#### About this task:
Write out every line below again exactly as it stands, skipping each image.

——

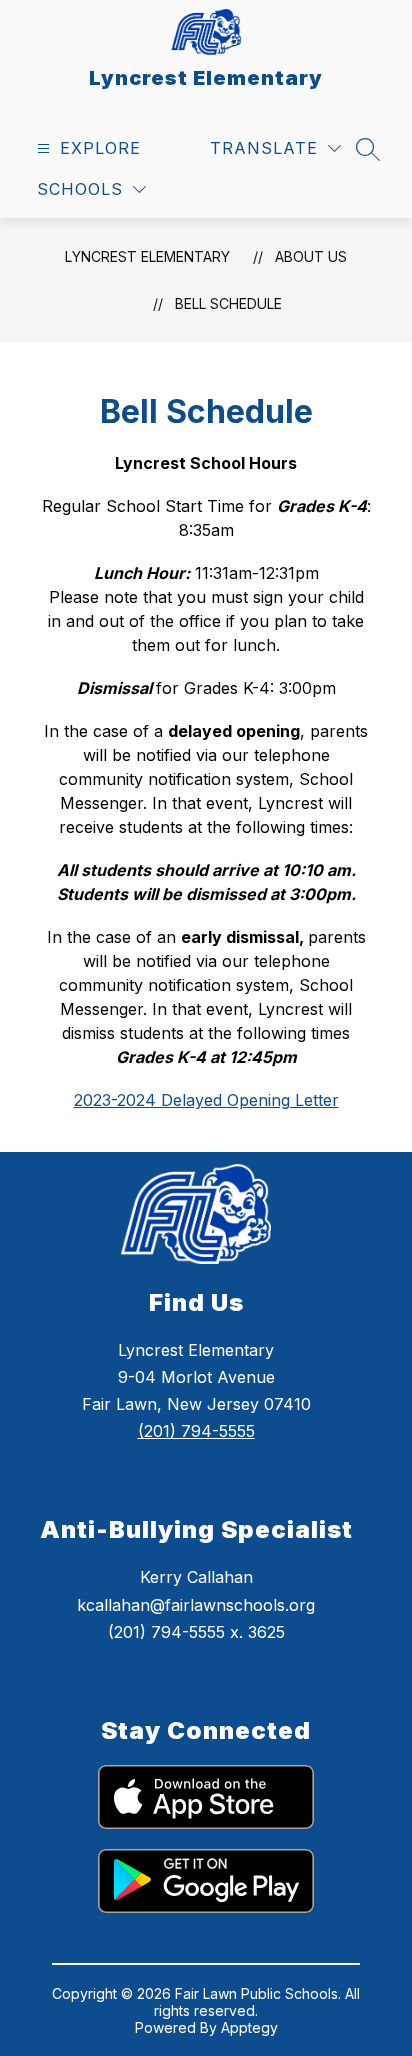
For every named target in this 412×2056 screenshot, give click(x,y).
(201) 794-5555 (196, 1431)
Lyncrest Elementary (147, 256)
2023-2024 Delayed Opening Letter (206, 1100)
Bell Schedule (228, 303)
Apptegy (249, 2027)
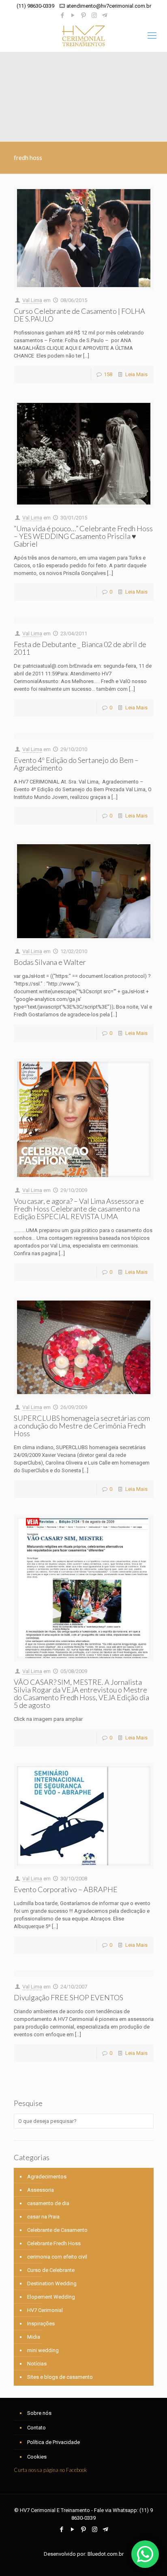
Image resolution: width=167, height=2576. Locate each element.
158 (108, 374)
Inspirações (41, 2324)
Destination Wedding (52, 2283)
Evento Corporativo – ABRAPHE (66, 1889)
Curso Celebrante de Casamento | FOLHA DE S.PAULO (79, 315)
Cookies (37, 2457)
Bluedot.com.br (106, 2554)
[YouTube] (73, 15)
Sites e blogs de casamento (60, 2377)
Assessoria (40, 2190)
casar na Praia (43, 2217)
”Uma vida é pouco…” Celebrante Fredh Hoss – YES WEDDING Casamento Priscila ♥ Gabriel (83, 536)
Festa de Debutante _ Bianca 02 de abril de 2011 (80, 648)
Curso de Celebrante (51, 2270)
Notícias (37, 2364)
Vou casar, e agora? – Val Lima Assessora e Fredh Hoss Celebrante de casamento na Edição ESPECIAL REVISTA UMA (79, 1208)
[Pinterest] (83, 15)
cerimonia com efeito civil (57, 2257)
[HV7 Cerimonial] (83, 35)
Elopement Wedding (51, 2297)
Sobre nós (39, 2413)
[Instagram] (94, 15)
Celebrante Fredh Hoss (54, 2243)
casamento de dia (48, 2203)
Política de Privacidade (53, 2442)
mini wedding (43, 2350)
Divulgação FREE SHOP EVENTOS (68, 1997)
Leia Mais (136, 374)
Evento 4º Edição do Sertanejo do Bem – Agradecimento (76, 764)
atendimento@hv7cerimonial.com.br (108, 6)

——

#### Answer to this task:
For every named target in this 412×2056 screenshot, give click(x,y).
(201) 794-5555 (196, 1431)
Lyncrest Elementary (147, 256)
2023-2024 Delayed Opening Letter (206, 1100)
Bell Schedule (228, 303)
Apptegy (249, 2027)
Image resolution: width=167, height=2576. Locate each element.
158 (108, 374)
Inspirações (41, 2324)
Destination Wedding (52, 2283)
Evento Corporativo – ABRAPHE (66, 1889)
Curso Celebrante de Casamento | FOLHA DE S.PAULO (79, 315)
Cookies (37, 2457)
Bluedot.com.br (106, 2554)
[YouTube] (73, 15)
Sites e blogs de casamento (60, 2377)
Assessoria (40, 2190)
casar na Praia (43, 2217)
”Uma vida é pouco…” Celebrante Fredh Hoss – YES WEDDING Casamento Priscila ♥ Gabriel (83, 536)
Festa de Debutante _ Bianca 02 de abril de 2011 (80, 648)
Curso de Celebrante (51, 2270)
Notícias (37, 2364)
Vou casar, e agora? – Val Lima Assessora e Fredh Hoss Celebrante de casamento na Edição ESPECIAL REVISTA UMA (79, 1208)
[Pinterest] (83, 15)
cerimonia com efeito civil (57, 2257)
[HV7 Cerimonial] (83, 35)
Elopement Wedding (51, 2297)
Sobre nós (39, 2413)
[Instagram] (94, 15)
Celebrante Fredh Hoss (54, 2243)
casamento de dia (48, 2203)
Política de Privacidade (53, 2442)
mini wedding (43, 2350)
Divulgação FREE SHOP EVENTOS (68, 1997)
Leia Mais (136, 374)
Evento 4º Edição do Sertanejo do Bem – Agradecimento (76, 764)
atendimento@hv7cerimonial.com.br (108, 6)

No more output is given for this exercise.